▶ [Directions]:
Express the lines below as a Markdown table with the columns Row and Line, starting at the line that contains "Viewport: 1089px width, 1041px" and ending at the last line. Number each row, skip blank lines, and leave the pictures out.

▶ [Source records]:
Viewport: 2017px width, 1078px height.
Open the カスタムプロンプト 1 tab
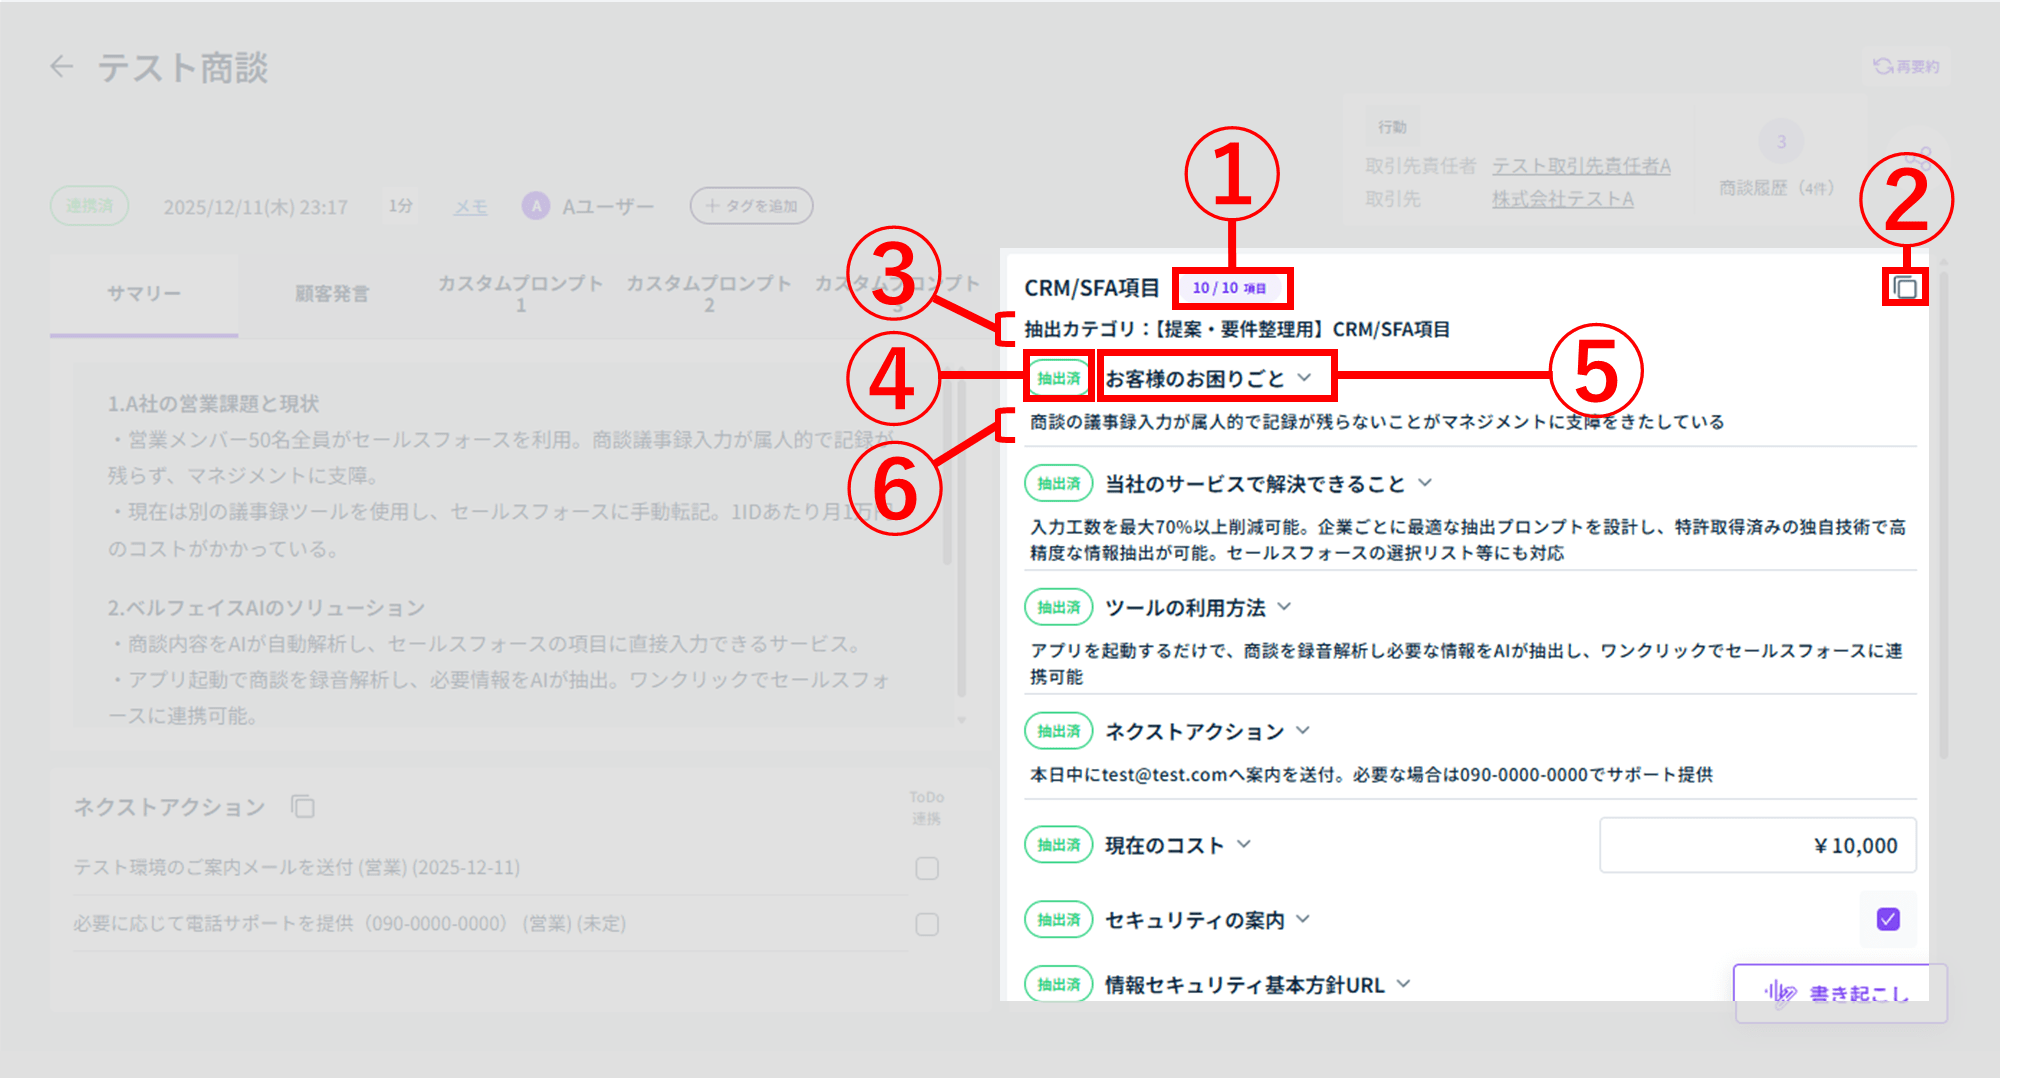(x=520, y=293)
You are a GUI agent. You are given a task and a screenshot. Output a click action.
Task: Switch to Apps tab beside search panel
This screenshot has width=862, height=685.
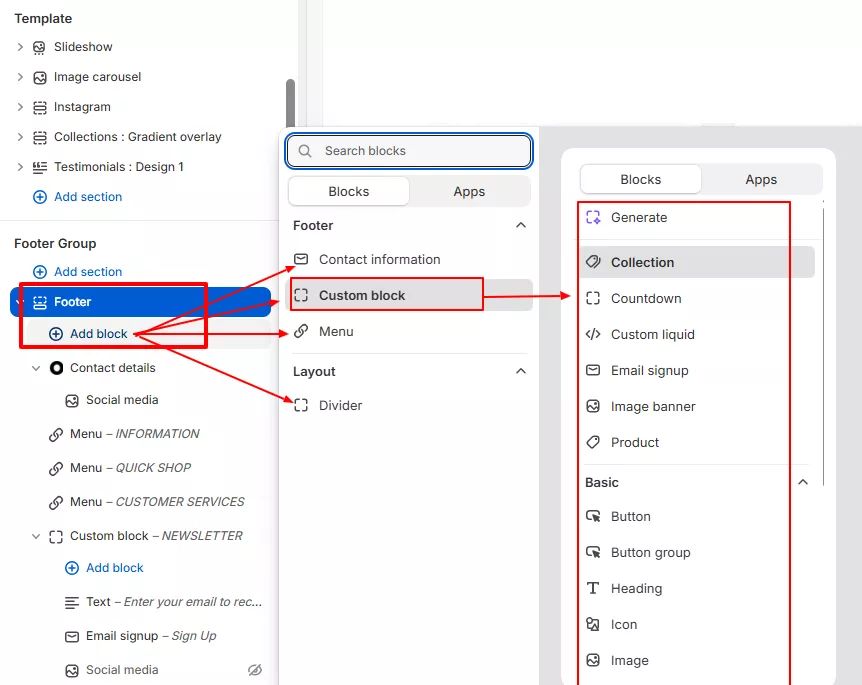tap(469, 192)
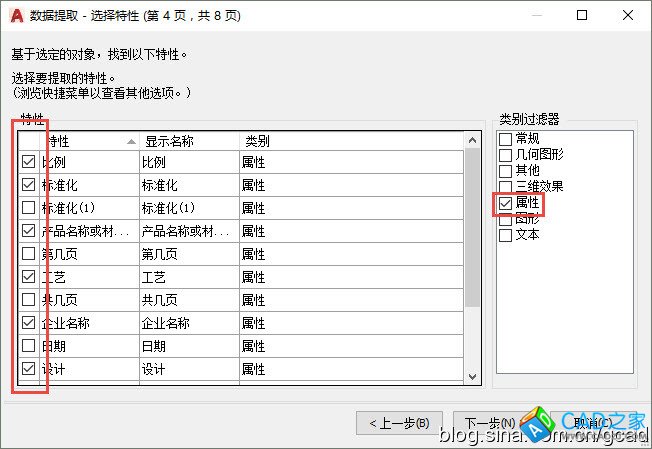
Task: Check the 第几页 property checkbox
Action: pyautogui.click(x=28, y=254)
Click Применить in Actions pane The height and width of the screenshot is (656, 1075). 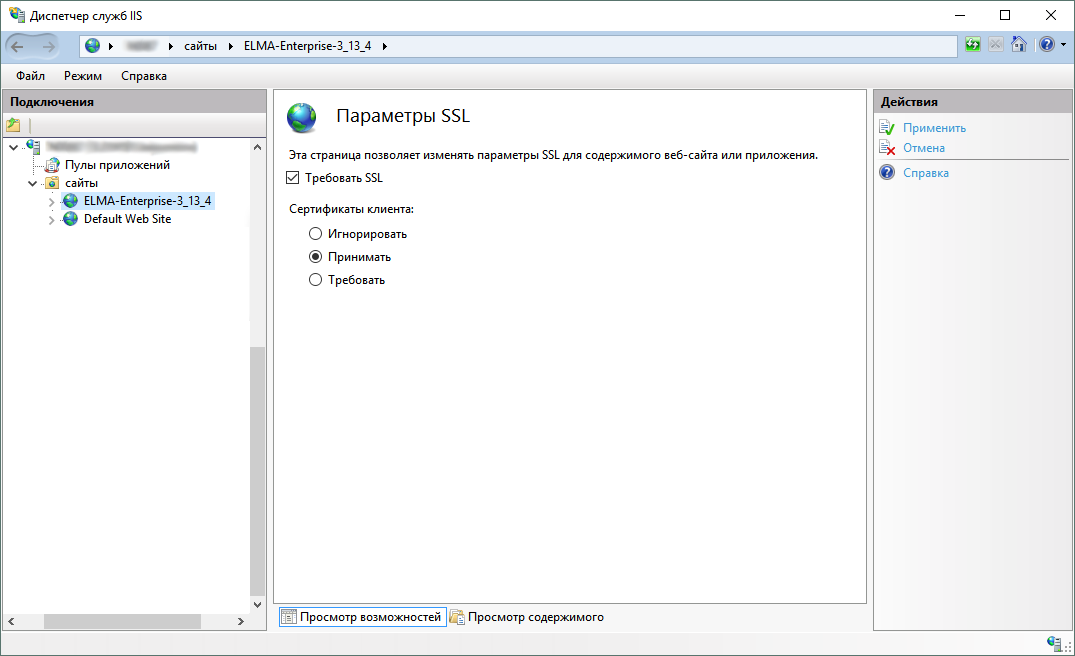point(934,128)
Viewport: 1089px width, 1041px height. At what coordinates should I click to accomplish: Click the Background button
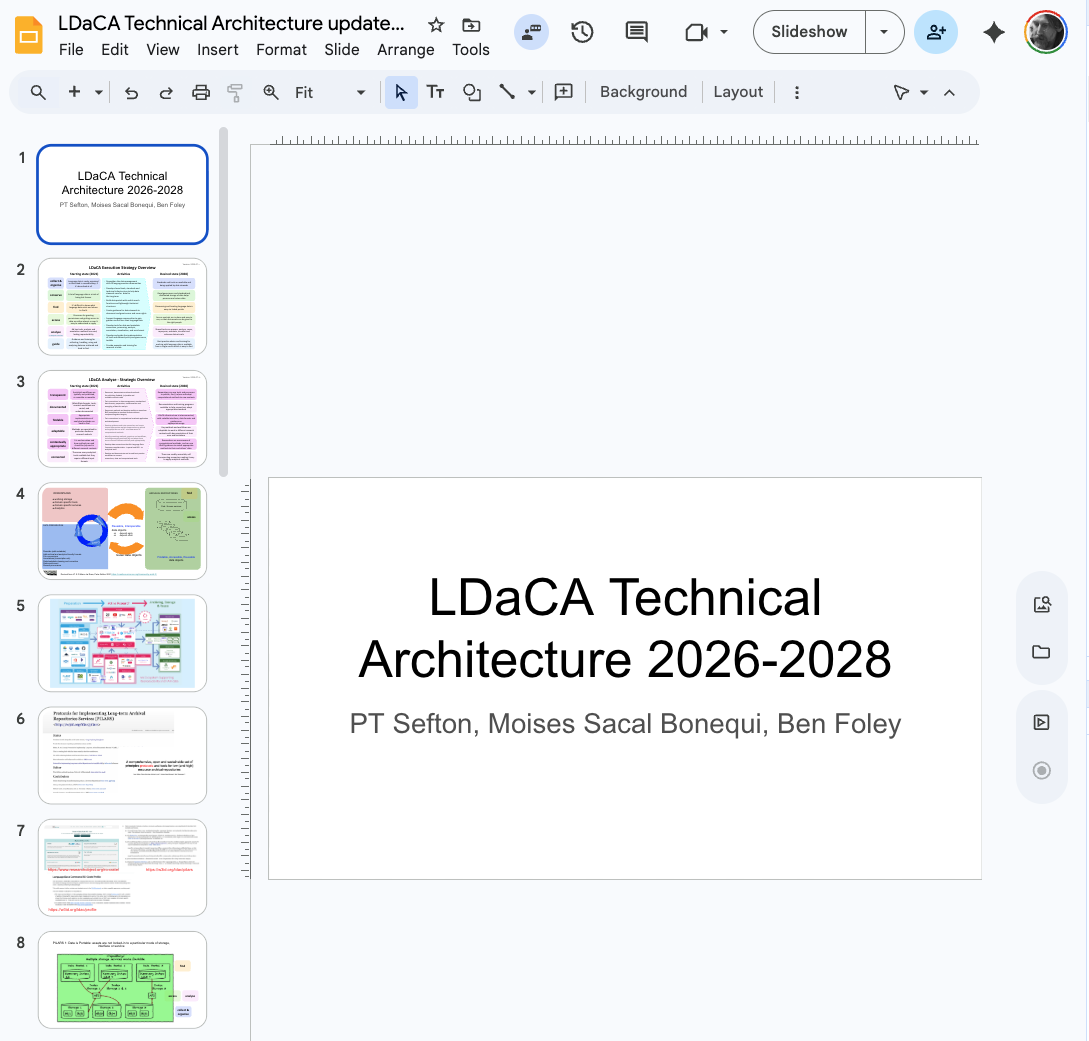click(643, 92)
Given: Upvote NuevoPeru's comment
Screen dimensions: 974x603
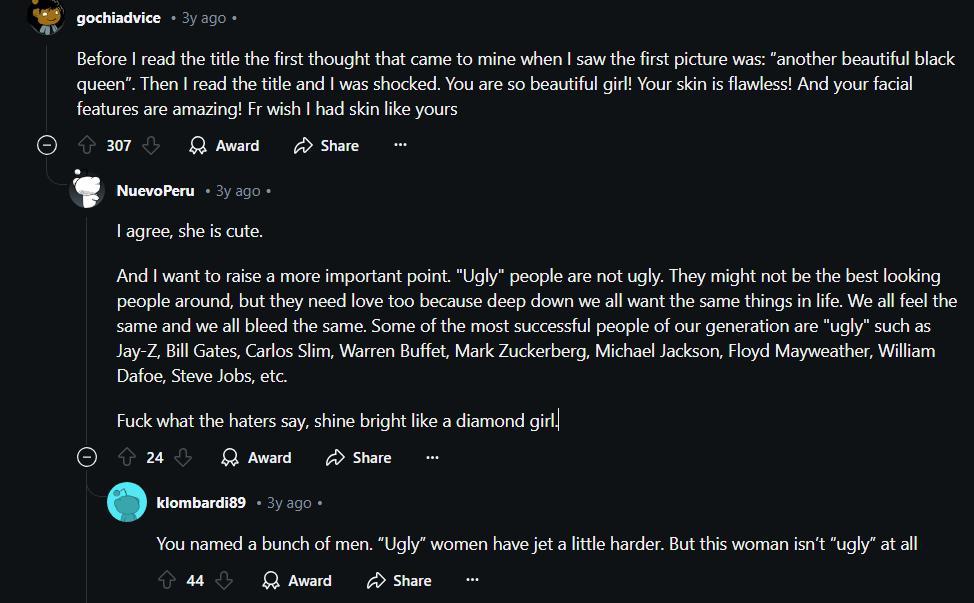Looking at the screenshot, I should [x=127, y=458].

▶ [Final result]:
| Row | Line |
|---|---|
| 1 | Viewport: 1089px width, 1041px height. At what coordinates should I click to accomplish: Click the Background button |
| 2 | click(643, 92) |
| 3 | Given: Upvote NuevoPeru's comment |
| 4 | Screen dimensions: 974x603 |
| 5 | Looking at the screenshot, I should [x=127, y=458]. |